Troglio. Desde sus primeros conciertos crecerían en cantidad de seguidores
y nivel musical. Divididos incorporó aires folclóricos a su música, consolidando
una ola de apertura musical de los rockeros. Como antes lo hiciera León
Gieco, desde entonces muchos se animarían a asomarse a la zamba, chacarera,
vidala y hasta avanzarían sobre el tango.
La década del 90 se abrió con el éxito de nuevos grupos que pasaron a
jugar en "las grandes ligas" del rock luego de mucho trajinar por el under.
Attaque 77 colmó Obras con su punk. En la misma onda siguieron
los 2 Minutos, oriundos de Valentín Alsina. Con un mensaje simple
y directo, el llamado "rock chabón" de las bandas suburbanas tuvo
sus primeras manifestaciones. La Renga editó un casete llamado
"Esquivando charcos", que ponían en venta a la salida de los recitales.
El grupo aún hoy lucha por mantener el modelo de autogestión que los llevó
al éxito, aunque debieron ceder parte de la comercialización de sus placas.

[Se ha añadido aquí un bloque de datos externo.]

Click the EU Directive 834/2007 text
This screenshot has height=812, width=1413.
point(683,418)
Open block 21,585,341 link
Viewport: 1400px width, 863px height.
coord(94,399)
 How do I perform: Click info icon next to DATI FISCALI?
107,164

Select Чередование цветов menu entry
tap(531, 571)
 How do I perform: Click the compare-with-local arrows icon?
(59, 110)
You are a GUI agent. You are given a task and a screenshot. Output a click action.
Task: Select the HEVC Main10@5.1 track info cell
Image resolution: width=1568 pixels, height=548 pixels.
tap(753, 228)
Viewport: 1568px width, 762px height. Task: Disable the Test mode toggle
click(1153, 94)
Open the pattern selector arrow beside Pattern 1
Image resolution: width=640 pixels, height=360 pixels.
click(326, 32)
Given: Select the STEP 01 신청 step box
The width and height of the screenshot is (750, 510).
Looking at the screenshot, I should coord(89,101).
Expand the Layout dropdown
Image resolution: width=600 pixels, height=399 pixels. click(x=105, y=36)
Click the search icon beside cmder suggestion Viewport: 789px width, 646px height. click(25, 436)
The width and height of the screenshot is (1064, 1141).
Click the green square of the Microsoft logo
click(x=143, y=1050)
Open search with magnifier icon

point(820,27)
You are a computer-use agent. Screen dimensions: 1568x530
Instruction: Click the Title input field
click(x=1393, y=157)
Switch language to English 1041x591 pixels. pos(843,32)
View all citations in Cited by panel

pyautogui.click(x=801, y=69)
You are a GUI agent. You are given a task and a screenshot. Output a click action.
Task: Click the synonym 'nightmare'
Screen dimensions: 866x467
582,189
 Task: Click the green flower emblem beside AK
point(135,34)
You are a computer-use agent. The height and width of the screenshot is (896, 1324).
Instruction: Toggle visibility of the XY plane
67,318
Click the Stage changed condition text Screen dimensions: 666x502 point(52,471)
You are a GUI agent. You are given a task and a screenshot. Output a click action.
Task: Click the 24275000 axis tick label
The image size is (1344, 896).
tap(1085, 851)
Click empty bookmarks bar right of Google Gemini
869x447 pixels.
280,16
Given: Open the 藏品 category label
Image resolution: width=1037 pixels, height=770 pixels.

Por otro lado, Los Brujos renovaron el panorama con su "beatcore",
los shows llenos de energía y un vestuario insólito. Después de tres discos
se separaron, pero dejaron la puerta abierta para la escena alternativa,
por donde luego ingresaron otras expresiones como la poesía de El Otro
Yo o el glamour tecno-rock de Babasónicos.
El rap también logró buena repercusión. El dúo Illia Kuryaki and The
Valderramas, formado por Emanuel Horvilleur y Dante, uno de los hijos
de Luis Alberto Spinetta, debutó en 1991 con "Fabrico cuero". Y
las chicas de Actitud María Marta atacaron con sus letras ácidas
y potentes.
Los ritmos fiesteros y las letras divertidas se instalaron de una vez
y para siempre con la multitudinaria banda Los Auténticos Decadentes,
con hits como "Vení Raquel" y "Entregá el marrón". Estas
canciones, ideales para las fiestas, serían tomadas como ejemplo por grupos
posteriores como Kapanga o La Mosca. Bersuit Vergarabat,
un poco más comprometida políticamente pero también adicta a la alegría
musical, editaba su primera placa en 1992.
Los Piojos, surgidos en Palomar, aparecieron con sus influencias
stone y del folclore rioplatense. La banda de Andrés Ciro fue señalada
por los mismísimos Redondos como la revelación del Rock Nacional a mediados
de los '90.
¿En qué andaban los "mayores"? En 1991 Soda Stereo llenó catorce
Gran Rex y convocó 250 mil personas en un recital en la avenida 9 de Julio.
Spinetta logró uno de los mejores temas de ese año con "Seguir
viviendo sin tu amor". Y lo más lamentable de la historia reciente:
Los Redondos y toda la familia ricotera sufrieron el asesinato
de Walter Bulacio a la salida de un recital en Obras.
En 1992 Serú Girán volvió a reunirse para un disco y dos recitales
en River, donde juntaron 120 mil personas. Y Fito Páez batió el
record de ventas para un disco de Rock Nacional: más de 200 mil personas
llevaron a sus casas "El amor después del amor".